** START OF EXCERPT PROVIDED **

In [3]:
#       Dependencies  #
import tensorflow as tf
import numpy as np
import pandas as pd
from keras.utils import pad_sequences
from sklearn.preprocessing import StandardScaler
import matplotlib.pyplot as plt
from imblearn.under_sampling import RandomUnderSampler
%matplotlib notebook
#       Seeding      #
tf.random.set_seed(42)
np.random.seed(42)

In [6]:
data = pd.read_csv('train.csv')
# Remove rows with NaN in the first row
data = data.dropna(subset=[data.columns[0]])

# Reset the index after dropping the row
data = data.reset_index(drop=True)

data['label'] = data['label']

In [7]:
data_test = pd.read_csv('test.csv')
# Remove rows with NaN in the first row
data_test = data_test.dropna(subset=[data_test.columns[0]])

** END OF EXCERPT PROVIDED **

TASKS TO PERFORM:
1 > Condense the block of the notebook excerpt that begins "In [3]:" into a short bulleted list that keeps its main facts.
2 > Reproduce the part of the notebook excerpt starting with "# Reset the" and going on through "data_test = data_test.dropna(subset=[data_test.columns[0]])".

** START OF ENTRIES PROVIDED **

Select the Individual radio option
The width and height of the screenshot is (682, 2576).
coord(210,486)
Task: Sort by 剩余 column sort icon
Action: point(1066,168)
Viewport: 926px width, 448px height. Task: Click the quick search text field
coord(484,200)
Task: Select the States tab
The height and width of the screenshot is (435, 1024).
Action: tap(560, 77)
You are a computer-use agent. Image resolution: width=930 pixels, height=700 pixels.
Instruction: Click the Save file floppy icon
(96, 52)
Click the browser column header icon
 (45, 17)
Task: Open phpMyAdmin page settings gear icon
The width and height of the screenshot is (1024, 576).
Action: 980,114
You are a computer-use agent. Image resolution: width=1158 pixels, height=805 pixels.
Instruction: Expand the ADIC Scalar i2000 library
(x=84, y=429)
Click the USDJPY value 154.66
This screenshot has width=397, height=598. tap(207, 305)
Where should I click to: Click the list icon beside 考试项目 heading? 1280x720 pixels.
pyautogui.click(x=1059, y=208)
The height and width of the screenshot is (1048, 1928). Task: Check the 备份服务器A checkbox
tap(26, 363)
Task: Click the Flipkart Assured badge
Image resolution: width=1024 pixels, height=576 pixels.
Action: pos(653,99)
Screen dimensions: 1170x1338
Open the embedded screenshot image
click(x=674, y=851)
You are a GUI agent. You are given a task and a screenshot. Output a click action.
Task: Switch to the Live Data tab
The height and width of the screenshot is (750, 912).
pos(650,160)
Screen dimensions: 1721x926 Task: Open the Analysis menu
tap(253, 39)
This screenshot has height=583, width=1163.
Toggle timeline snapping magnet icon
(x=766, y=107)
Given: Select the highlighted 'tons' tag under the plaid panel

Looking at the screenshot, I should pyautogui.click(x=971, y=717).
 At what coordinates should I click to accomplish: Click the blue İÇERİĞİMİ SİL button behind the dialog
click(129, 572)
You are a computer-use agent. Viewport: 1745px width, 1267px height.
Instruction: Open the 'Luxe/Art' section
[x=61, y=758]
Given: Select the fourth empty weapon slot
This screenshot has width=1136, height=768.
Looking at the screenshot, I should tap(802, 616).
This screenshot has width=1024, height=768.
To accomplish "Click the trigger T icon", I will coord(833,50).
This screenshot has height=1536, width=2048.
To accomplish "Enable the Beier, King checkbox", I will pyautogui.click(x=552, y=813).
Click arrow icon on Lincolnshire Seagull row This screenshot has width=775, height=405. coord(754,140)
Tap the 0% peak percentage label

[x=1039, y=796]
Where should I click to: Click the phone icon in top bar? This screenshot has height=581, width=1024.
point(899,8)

** END OF ENTRIES PROVIDED **

EXPECTED OUTPUTS:
1 >
- Imports TensorFlow (as tf), NumPy (as np), pandas (as pd) and matplotlib.pyplot (as plt)
- Imports pad_sequences from keras.utils, StandardScaler from sklearn.preprocessing and RandomUnderSampler from imblearn.under_sampling
- Turns on the notebook plotting mode for matplotlib
- Sets the random seed to 42 for both TensorFlow and NumPy

2 >
# Reset the index after dropping the row
data = data.reset_index(drop=True)

data['label'] = data['label']

In [7]:
data_test = pd.read_csv('test.csv')
# Remove rows with NaN in the first row
data_test = data_test.dropna(subset=[data_test.columns[0]])